I once read about how flying long hours causes one to age. I am now afraid my trips will be the reason my face wrinkles earlier than others in my circle. Does the grouchy temperament indicate an immediate reactionary aging? I do not have the resources to confirm this, and shall move onto the matter at hand – Abu Dhabi’s architecture.
The taxi driver I found to take me to the Sheikh Zayed Mosque turned out to be from Mardan. While the initial half of the ride was spent in English, the driver exclaimed in his accented Urdu as soon as I mentioned I was from Pakistan.
“Pehle kyun nhi bataya?”
“Mujhe nhi pta tha ap Pakistani hain!”
National camaraderie took precedence after that declaration; my Pathan brother instructed me on the cheaper ways of going around Abu Dhabi, and told me to see the historical palace after the mosque. He also told me I had picked the wrong time to go sightseeing in Abu Dhabi. I thanked him as he dropped me off at my destination.
In case a longer critique is a bit much for my readers, the Sheikh Zayed Mosque did not live up to its hype for me. Dressed in a modest shalwar kameez for my Arabian-Pakistan journey, I had ensured the presence of a scarf and full sleeves. As soon as I made my way through the long hallway that stretches under the ground from the entrance to the mosque itself, a policeman told me I was not dressed appropriately enough. He proceeded to force me to buy sleeves, since if I “held up my arms to take pictures, my arms would inevitably become bare”. Luckily for myself, he got me a pair for free, and very soon I was on my way to the mosque itself.

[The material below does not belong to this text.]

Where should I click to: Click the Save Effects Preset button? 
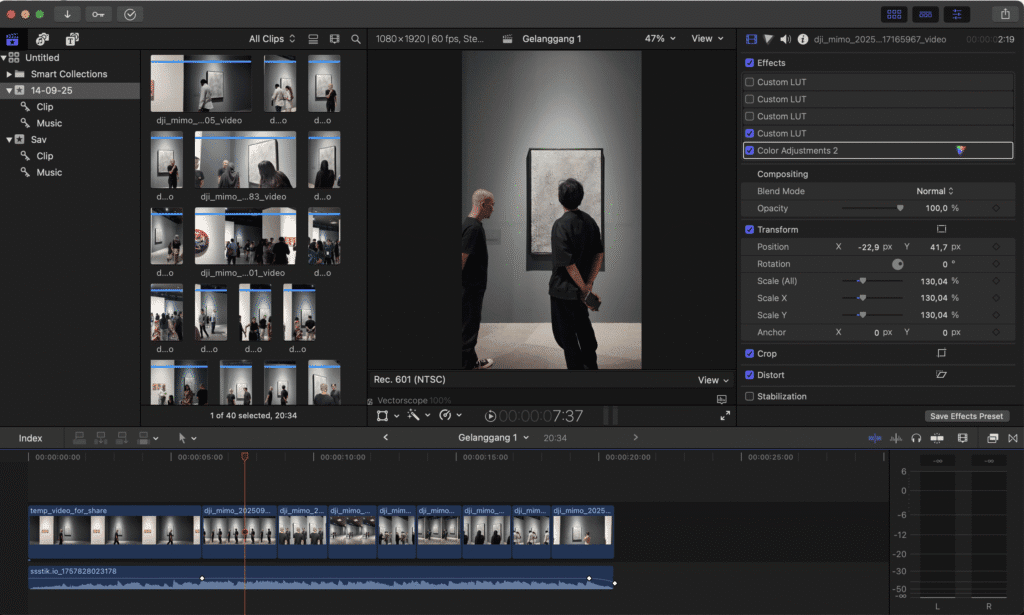click(x=967, y=416)
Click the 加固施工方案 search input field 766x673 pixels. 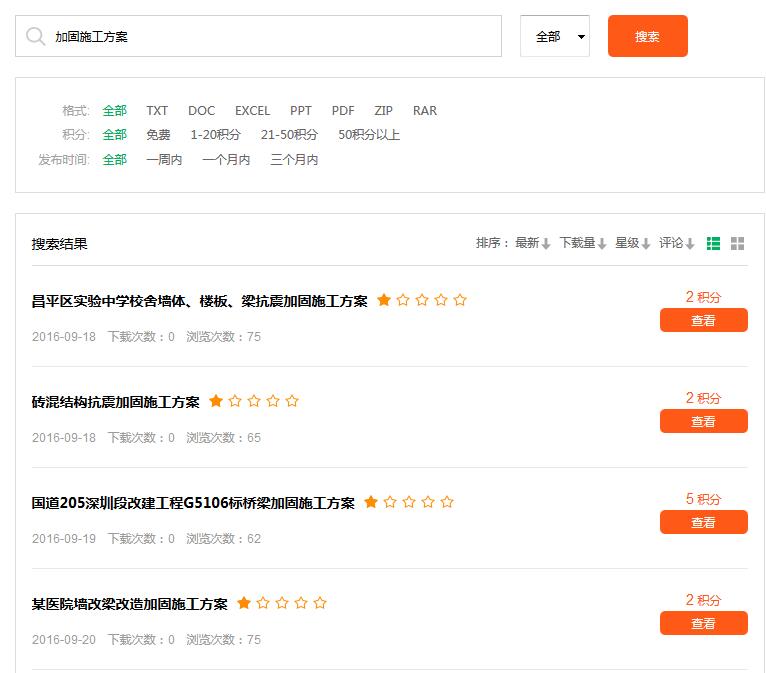(270, 37)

I might not have been annoyed at this event had I been dressed inappropriately. But when I saw women entering the mosque in shorts and skirts, wearing a very light kaftan on top and still revealing skin deemed unacceptable by the Arab moral police, I realized there was no winning against the Arab mind. It is their world, we only follow. The fact that I had tried to prove my Muslim identity to another Muslim was another wild blow, hot and dusty from their arrogant sand dunes.
The tunnel that winds to the mosque helped restore some of the energy I had lost to the overhead sun. I did not anticipate being blinded by the white marble sparkling in the light, and as soon as I walked out of the tunnel, I was momentarily dazed. The grandiose exterior of the mosque is exquisite – the geometrical balance, the aligning symmetries, the carvings in the different shades of white framing the entrances. The floor speaks for itself, and tries to create a narrative that stretches into the interior of the mosque. Not the biggest fan of gilded design, even I appreciated the gold elements the designers had put into the columns, the arches, and the spokes pointing out of the domes. A very cohesive exterior. There are photograph points in various locations to help tourists get the best view for their Instagram feed.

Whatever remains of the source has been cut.